課題一覧 ->
**1.** 父と母を描いた文章によると、父が唯一関心を向けていたのは何の研究ですか。
**2.** 記録から、「You are a computer-use agent.」を含む行から「(x=453, y=125)」を含む行までを、両端の行も含めて一字一句変えずに抜き出してください。

抜粋本文 ->

************

パパはね、頭が良くて美人な人にモテたの。
自分のことのように自慢をする母。
でも、父は仕事一筋。
植物の研究しか眼中になく、
親友の妹である母と結婚した。




そんな母から
『パパはママに有難うはないの?』と聞かれ…
父は嫌ぁな顔をして応えた。

「そんな簡単なもんじゃないんだよ。」
とうとう“有難う”と一言も言わなかった父。




それから数年あまりが経ち、
父が死の床についた。

まさに意識を失いかける…
イマワの際の父。

意識が遠のく父を見て
付き添う母と私に医者が言った。

『人間の五感の中でも
 最後の最後まで、
 亡くなるまで耳だけは聞こえるんです。
 何か言ってあげて下さい。』

母は泣きながら
好きで好きでたまらない父に向かって
話し始めた。

『パパ、今まで本当に有難う。
 有難うね、パパ!
 パパが居てくれて本当に嬉しかった。

************

演習データ ->
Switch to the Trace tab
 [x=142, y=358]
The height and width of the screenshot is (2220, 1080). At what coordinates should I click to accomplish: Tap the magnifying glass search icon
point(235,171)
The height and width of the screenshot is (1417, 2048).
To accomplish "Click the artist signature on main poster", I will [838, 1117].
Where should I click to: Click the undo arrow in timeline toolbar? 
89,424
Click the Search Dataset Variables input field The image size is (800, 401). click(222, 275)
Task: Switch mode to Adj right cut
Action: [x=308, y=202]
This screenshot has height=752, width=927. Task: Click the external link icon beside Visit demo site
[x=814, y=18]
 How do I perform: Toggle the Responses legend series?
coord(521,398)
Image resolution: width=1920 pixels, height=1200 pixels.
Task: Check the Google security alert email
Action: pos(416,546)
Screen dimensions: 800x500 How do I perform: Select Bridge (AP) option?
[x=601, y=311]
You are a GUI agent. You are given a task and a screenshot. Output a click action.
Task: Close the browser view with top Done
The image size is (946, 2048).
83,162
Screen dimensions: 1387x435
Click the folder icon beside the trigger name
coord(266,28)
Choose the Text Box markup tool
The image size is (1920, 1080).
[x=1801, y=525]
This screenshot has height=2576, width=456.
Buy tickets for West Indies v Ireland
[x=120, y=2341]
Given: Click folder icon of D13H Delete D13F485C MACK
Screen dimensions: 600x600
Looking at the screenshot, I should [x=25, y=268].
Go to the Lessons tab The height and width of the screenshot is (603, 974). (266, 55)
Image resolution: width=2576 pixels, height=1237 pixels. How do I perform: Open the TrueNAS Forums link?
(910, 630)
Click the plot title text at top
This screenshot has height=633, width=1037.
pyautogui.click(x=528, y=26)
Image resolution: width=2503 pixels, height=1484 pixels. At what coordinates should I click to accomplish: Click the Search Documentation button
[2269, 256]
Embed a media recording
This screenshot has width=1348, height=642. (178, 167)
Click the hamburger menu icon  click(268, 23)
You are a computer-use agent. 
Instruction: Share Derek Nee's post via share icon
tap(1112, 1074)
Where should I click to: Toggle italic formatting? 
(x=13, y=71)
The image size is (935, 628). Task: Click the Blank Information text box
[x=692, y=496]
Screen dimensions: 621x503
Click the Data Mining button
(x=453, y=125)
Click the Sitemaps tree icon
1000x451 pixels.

************

順番の解答 ->
**1.** 植物の研究です。

**2.**
You are a computer-use agent. 
Instruction: Share Derek Nee's post via share icon
tap(1112, 1074)
Where should I click to: Toggle italic formatting? 
(x=13, y=71)
The image size is (935, 628). Task: Click the Blank Information text box
[x=692, y=496]
Screen dimensions: 621x503
Click the Data Mining button
(x=453, y=125)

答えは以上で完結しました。